Provided data Start Marker
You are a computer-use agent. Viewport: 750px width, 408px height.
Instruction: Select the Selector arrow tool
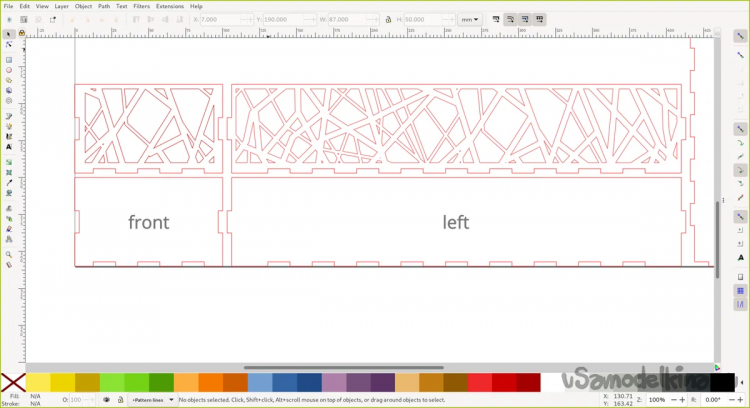pyautogui.click(x=9, y=33)
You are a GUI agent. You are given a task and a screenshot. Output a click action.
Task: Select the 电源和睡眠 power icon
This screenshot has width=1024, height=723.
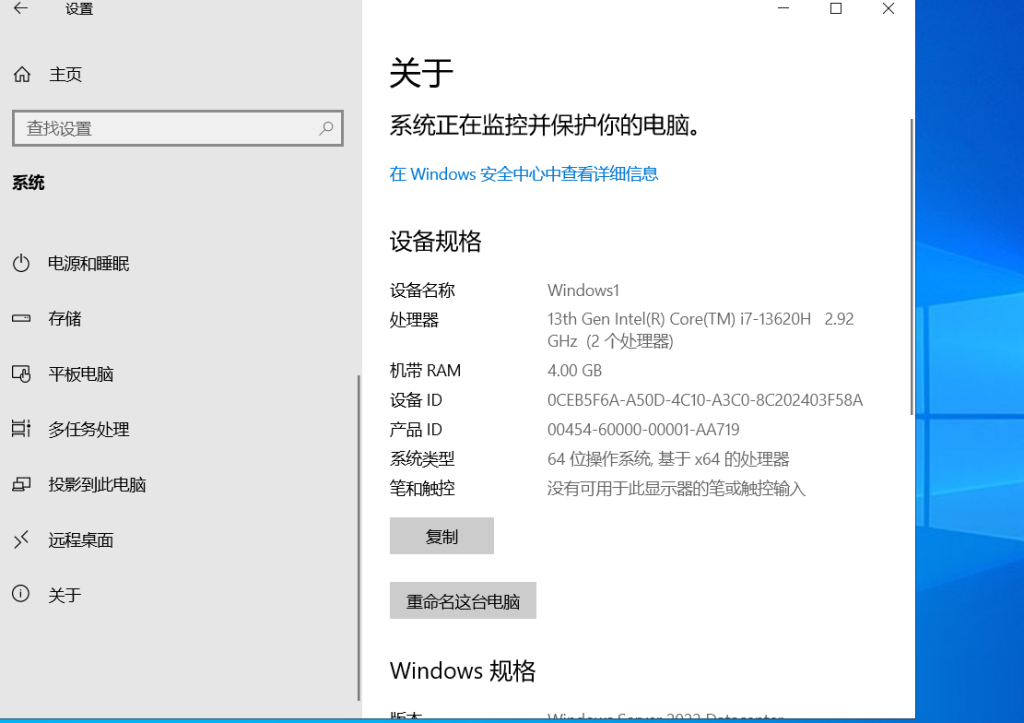click(22, 264)
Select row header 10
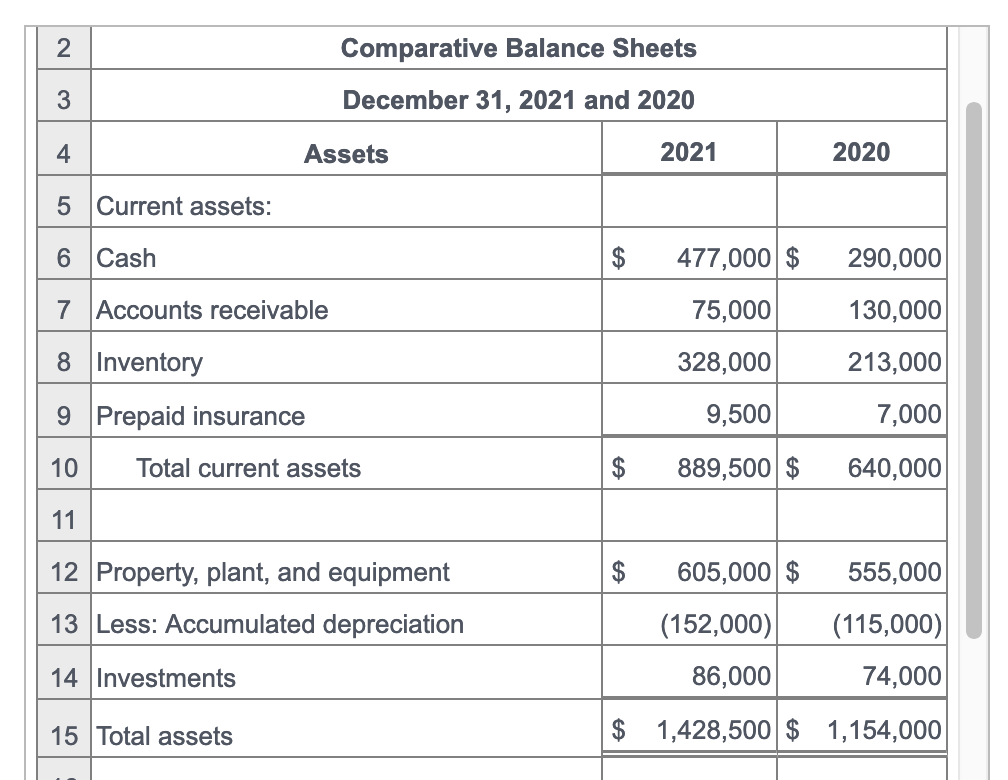Screen dimensions: 1008x780 point(62,467)
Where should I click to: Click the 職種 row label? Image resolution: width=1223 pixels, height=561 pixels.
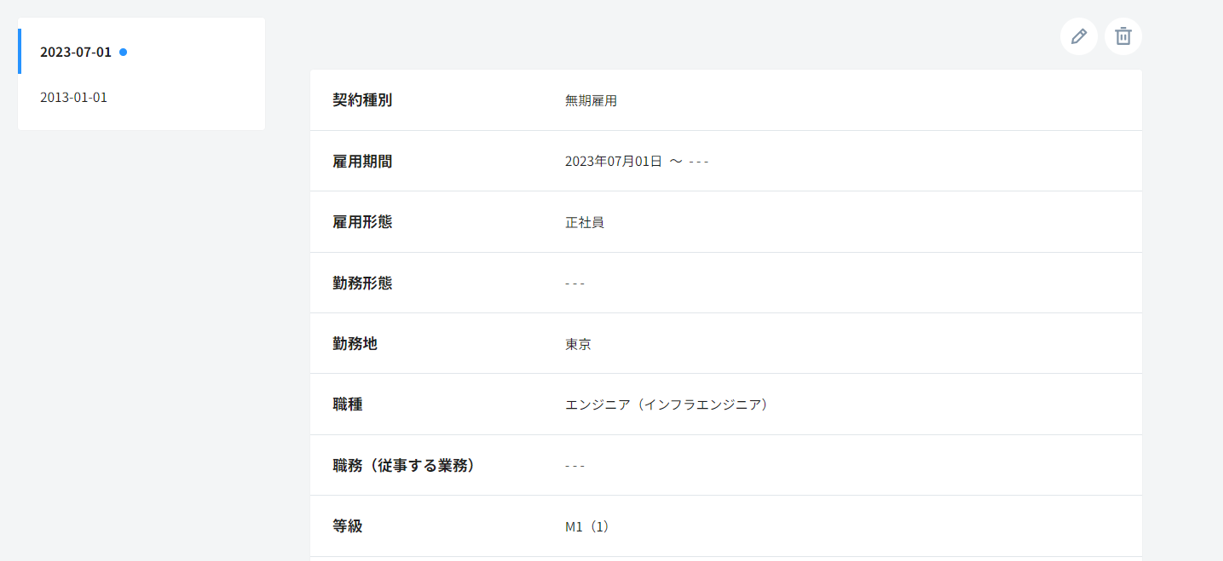(x=347, y=405)

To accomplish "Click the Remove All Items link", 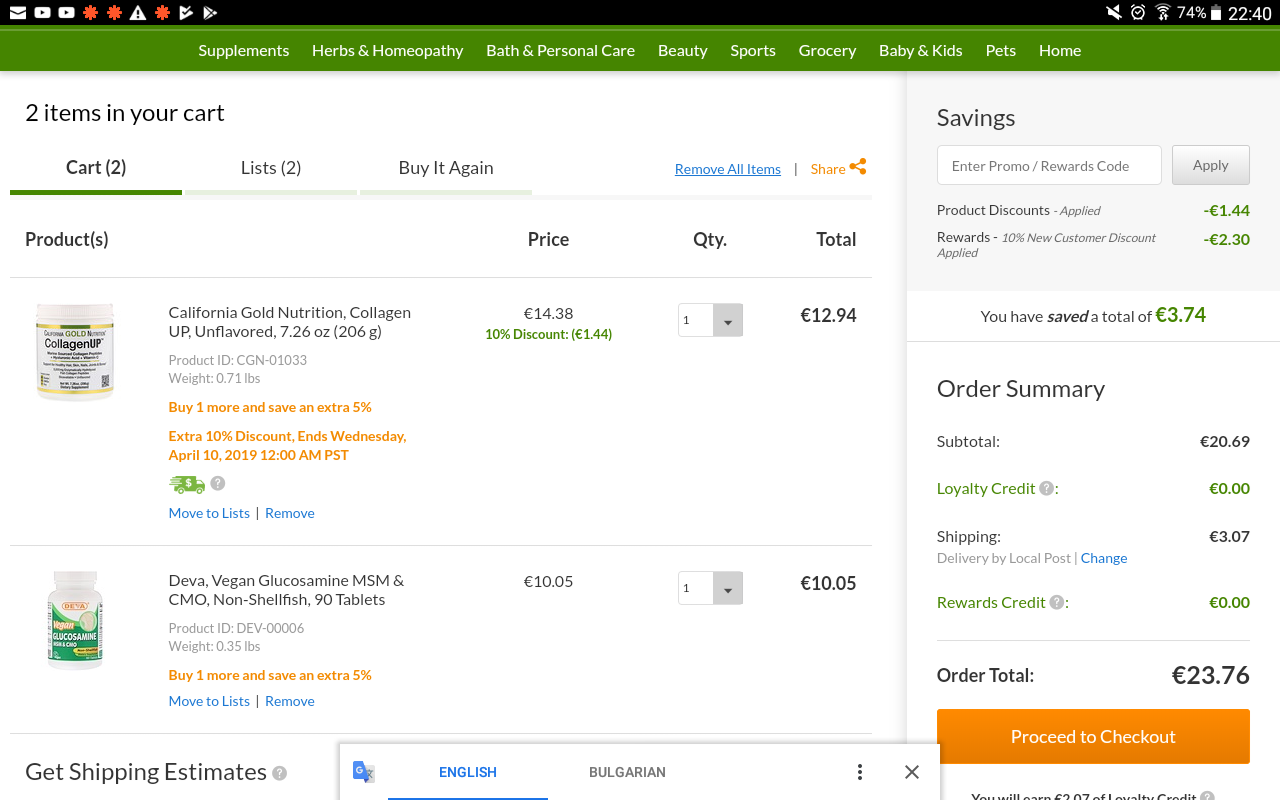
Provided data End Marker
# [Task directions]
Each line of the data in which the string "agent" appears needs to be copied.

# [Result of the exercise]
You are a computer-use agent. Viewport: 750px width, 408px height.
You are a GUI agent. You are given a task and a screenshot. Output a click action.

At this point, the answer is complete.